By Aneri Upadhyay
President Joe Biden passed a bill on Dec. 2 to block rail strikes after businesses and retailers rushed to prepare for an expected freight rail strike of 100,000 union members. The effects of this strike would have been monumental, from price increases to fuel shortages. Congress was attempting to prevent this strike before it was too late.
This strike is a product of Biden’s involvement in stopping a previous strike that was supposed to take place in September. Workers were fighting for more accessibility in getting time off for sick leave, according to NPR. They work under a “points-based attendance policy” and therefore would lose points or face penalty if they did not come in for work, with the only way to earn more points being working more hours.
The previous strike was averted by a statement from the Brotherhood of Locomotive Engineers and Trainmen and the International Association of Sheet Metal, Air, Rail and Transportation Workers. According to CNN, the statement gave workers “time off for certain medical events from carrier attendance policies.” They also received another paid day off and voluntary assigned days off, as well as bonuses and raises for five-year life contracts.
Biden saw this labor deal as a success. However, four of the 12 unions voted no on this agreement, leading to the current impending strike, as reported by The New York Times.
The reason for the refusal is due to the issue of scheduling of shifts for freight workers: They are required to be on call everyday, even if they are not working. This conflict combined with the sick leave difficulties and shortage of workers were what the union workers wanted to address — and exactly what the agreements did not try to address. These issues were increasingly evident throughout the recent pandemic, when workers were unable to get paid time off if themself or someone in their family was sick.
As reported by CNN, Jeremey Ferguson, president of the transportation division of the Sheet Metal, Air, Rail Transportation union, stated, “Some of this vote, I think, wasn’t necessarily a referendum vote against the contract as much as it was against their employers.”
According to the Guardian, the House of Representatives passed a bill on Nov.30 to stop the strike, along with another provision, providing seven days of paid sick leave to union workers. This bill, however, was passed in the Senate without the provision.
House Speaker Nancy Pelosi spoke on the conditions of railroad workers before the bill was passed, stating that, “No one should be at risk of losing his or her job by staying home when sick, needing to see a doctor or getting life saving surgery.”

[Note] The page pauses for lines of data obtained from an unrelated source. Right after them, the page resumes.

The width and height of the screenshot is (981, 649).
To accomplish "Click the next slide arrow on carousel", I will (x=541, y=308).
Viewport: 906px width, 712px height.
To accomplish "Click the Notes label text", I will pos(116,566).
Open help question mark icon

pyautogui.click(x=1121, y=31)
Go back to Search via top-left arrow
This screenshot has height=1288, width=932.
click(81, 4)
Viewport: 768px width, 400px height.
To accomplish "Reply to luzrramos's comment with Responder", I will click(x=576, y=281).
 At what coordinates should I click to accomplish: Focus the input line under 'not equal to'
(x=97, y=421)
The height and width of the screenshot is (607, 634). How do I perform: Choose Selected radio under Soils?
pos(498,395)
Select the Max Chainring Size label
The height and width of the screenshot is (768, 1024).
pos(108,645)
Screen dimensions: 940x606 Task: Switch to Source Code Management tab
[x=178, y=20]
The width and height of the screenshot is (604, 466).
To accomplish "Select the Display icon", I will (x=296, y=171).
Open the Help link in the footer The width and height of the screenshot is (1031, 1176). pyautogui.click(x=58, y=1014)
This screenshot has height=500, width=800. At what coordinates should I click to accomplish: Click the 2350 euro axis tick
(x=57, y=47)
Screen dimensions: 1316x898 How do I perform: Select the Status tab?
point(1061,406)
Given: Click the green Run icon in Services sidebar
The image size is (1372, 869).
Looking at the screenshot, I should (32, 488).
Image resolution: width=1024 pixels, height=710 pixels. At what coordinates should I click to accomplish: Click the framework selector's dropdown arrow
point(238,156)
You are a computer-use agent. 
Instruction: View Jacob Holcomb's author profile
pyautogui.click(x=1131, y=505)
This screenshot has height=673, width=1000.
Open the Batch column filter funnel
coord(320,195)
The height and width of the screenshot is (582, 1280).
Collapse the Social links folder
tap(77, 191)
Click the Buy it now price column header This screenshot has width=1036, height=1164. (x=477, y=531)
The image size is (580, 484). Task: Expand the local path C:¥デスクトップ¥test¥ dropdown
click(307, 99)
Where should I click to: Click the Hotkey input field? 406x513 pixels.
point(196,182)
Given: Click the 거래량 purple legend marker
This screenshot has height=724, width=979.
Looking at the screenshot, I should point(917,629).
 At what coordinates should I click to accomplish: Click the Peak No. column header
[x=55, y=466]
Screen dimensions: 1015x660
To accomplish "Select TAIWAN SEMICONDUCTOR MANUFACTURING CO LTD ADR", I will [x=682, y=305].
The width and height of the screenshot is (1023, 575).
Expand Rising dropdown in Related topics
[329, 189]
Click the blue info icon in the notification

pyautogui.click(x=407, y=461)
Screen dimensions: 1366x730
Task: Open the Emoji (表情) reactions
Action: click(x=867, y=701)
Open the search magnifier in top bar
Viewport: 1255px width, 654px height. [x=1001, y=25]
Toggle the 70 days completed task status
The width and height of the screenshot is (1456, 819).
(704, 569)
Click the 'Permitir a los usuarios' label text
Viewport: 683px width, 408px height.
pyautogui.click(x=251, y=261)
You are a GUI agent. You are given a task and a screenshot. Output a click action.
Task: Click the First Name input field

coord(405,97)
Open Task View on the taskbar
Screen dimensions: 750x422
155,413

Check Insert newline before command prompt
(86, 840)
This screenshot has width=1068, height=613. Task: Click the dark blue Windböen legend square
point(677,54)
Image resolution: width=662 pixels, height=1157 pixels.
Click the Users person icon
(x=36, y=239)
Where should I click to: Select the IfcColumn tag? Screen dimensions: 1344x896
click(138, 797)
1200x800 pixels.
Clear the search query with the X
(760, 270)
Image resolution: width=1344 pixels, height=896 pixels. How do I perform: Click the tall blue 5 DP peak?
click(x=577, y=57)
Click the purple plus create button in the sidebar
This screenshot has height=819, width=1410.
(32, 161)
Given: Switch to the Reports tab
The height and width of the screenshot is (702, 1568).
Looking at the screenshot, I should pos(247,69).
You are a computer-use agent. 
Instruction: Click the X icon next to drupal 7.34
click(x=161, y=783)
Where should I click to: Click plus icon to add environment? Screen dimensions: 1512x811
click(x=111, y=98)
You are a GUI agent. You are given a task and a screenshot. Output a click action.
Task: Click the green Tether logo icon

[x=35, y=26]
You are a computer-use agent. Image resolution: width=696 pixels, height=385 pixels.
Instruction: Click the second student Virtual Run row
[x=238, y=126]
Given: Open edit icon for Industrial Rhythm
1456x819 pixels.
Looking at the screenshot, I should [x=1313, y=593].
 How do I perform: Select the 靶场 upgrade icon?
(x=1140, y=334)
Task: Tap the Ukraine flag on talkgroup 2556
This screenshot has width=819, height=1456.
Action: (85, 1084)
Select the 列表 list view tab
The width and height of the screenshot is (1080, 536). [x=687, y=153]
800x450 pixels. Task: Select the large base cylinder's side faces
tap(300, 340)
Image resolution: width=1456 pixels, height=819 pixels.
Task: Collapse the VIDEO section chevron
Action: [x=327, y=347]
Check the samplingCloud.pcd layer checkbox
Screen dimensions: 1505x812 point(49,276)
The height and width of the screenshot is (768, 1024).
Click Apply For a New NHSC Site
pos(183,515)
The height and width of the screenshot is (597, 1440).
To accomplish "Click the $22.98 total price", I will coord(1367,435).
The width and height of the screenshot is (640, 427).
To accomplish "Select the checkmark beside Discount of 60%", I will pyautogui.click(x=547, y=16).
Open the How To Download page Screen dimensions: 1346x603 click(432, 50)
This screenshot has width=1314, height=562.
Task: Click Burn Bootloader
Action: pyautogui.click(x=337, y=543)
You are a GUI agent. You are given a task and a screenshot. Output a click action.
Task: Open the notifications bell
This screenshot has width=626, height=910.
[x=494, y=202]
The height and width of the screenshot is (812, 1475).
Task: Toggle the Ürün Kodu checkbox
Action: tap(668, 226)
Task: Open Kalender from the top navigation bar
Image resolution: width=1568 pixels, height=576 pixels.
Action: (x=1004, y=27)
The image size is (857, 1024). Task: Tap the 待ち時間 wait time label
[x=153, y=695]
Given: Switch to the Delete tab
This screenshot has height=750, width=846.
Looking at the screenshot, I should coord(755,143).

The effects of this strike would have been monumental. It could have frozen about 30% of the United States’ cargo, along with increasing inflation and adding to job losses.
Biden had already been preparing for an impending strike, stating that “without the certainty of a final vote to avoid a shutdown this week, railroads will begin to halt the movement of critical materials like chemicals to clean our drinking water as soon as this weekend.”
Biden signed the rail agreement bill immediately, as reported by ABC, even though this agreement did not include paid sick leave, which was the very issue union workers are fighting against. He was focusing on the potential strike first as he believed that was more important to fix currently than the sick leave crisis.
According to Biden, if the railroads shut down, it was “going to immediately cost 750,000 jobs and cause a recession.”
AP News also reports that the strike could have cost the United States’ economy $2 billion a day.
The bill Biden signed stopped the planned rail strike from occurring, according to CNBC.
Biden, however, is still insistent on fighting for workers’ rights, stating, “I supported paid sick leave for a long time, and I’m going to continue that fight until we succeed.”